EXERCISE INSTRUCTIONS - Please transcribe exactly the line that holds "Open the more options menu on second tweet" and all lines that follow it to the end of the records below, omitting any pictures.

[Stored data entries]

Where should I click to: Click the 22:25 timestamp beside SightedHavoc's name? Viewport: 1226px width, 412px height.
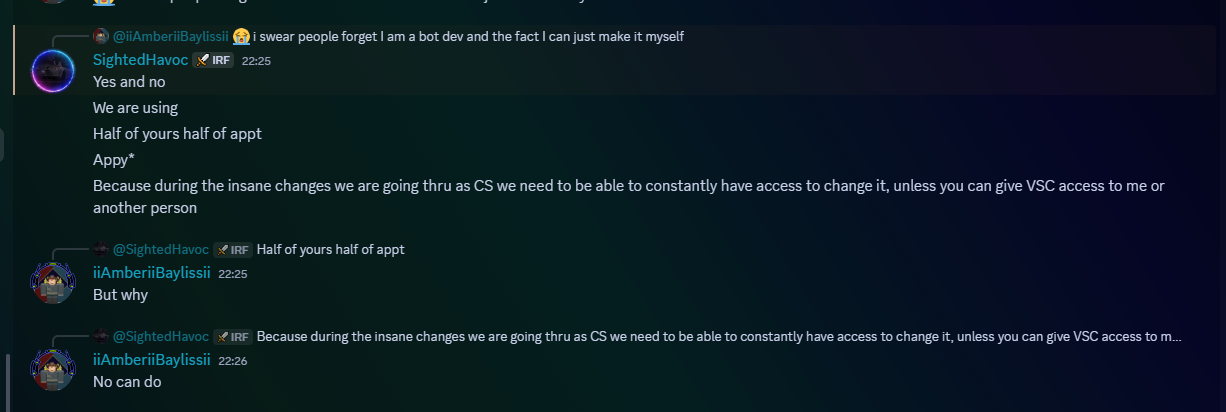pos(256,61)
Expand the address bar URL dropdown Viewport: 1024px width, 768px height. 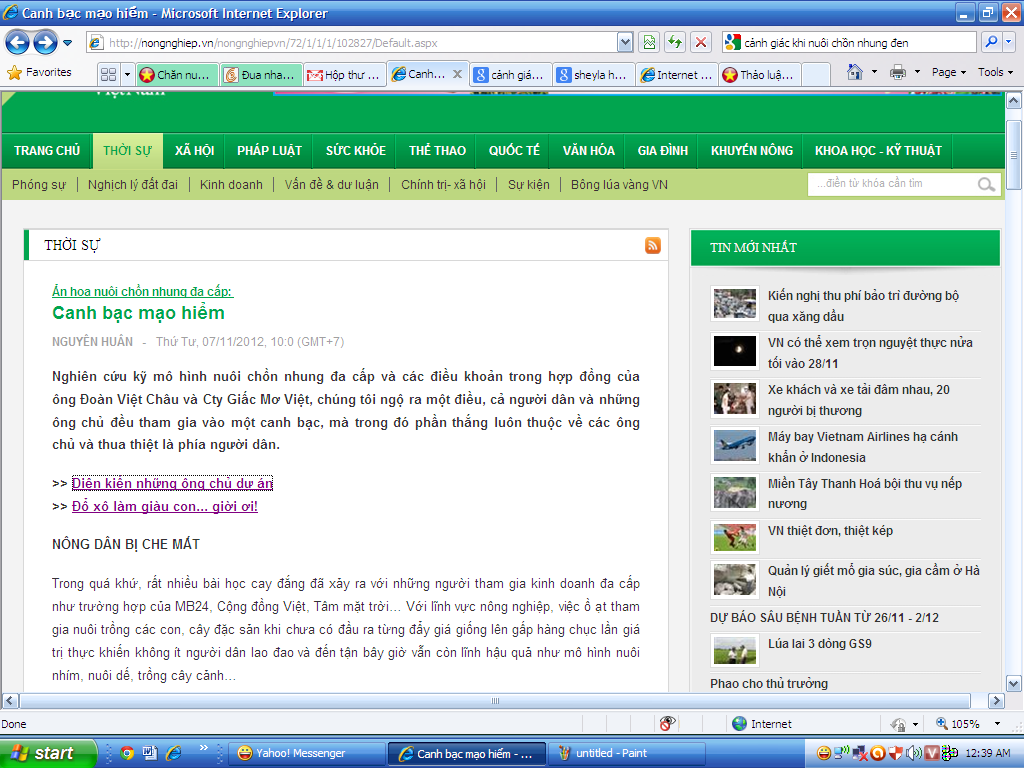pyautogui.click(x=625, y=42)
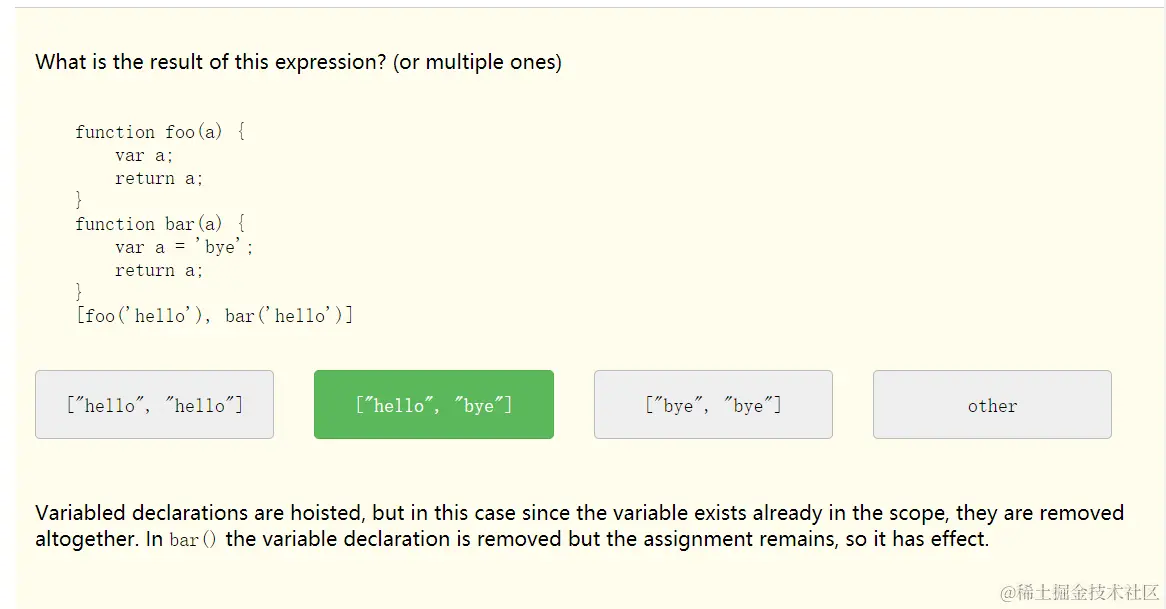The image size is (1166, 609).
Task: Click the "var a;" line inside foo
Action: [144, 155]

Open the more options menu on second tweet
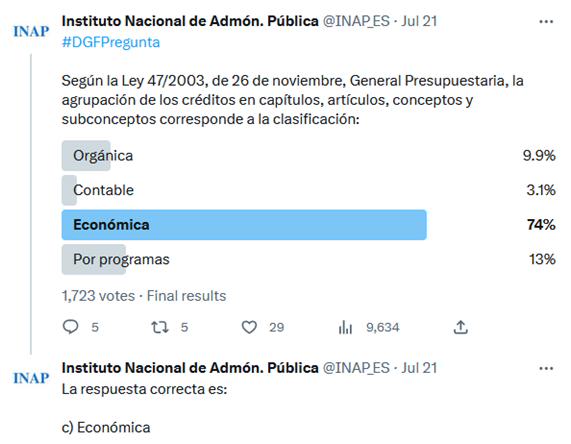click(546, 369)
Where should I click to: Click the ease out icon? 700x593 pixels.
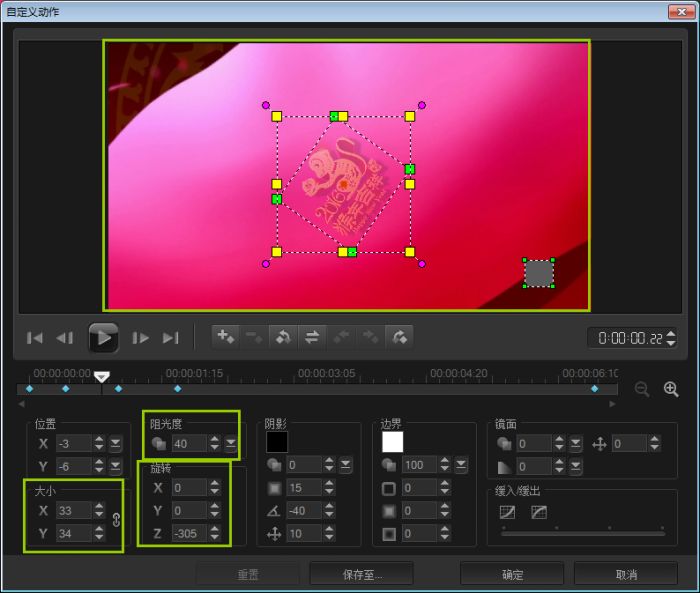click(x=539, y=512)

TASK OUTPUT -
Open the more options menu on second tweet
click(546, 369)
Where should I click to: Click the ease out icon? 700x593 pixels.
click(x=539, y=512)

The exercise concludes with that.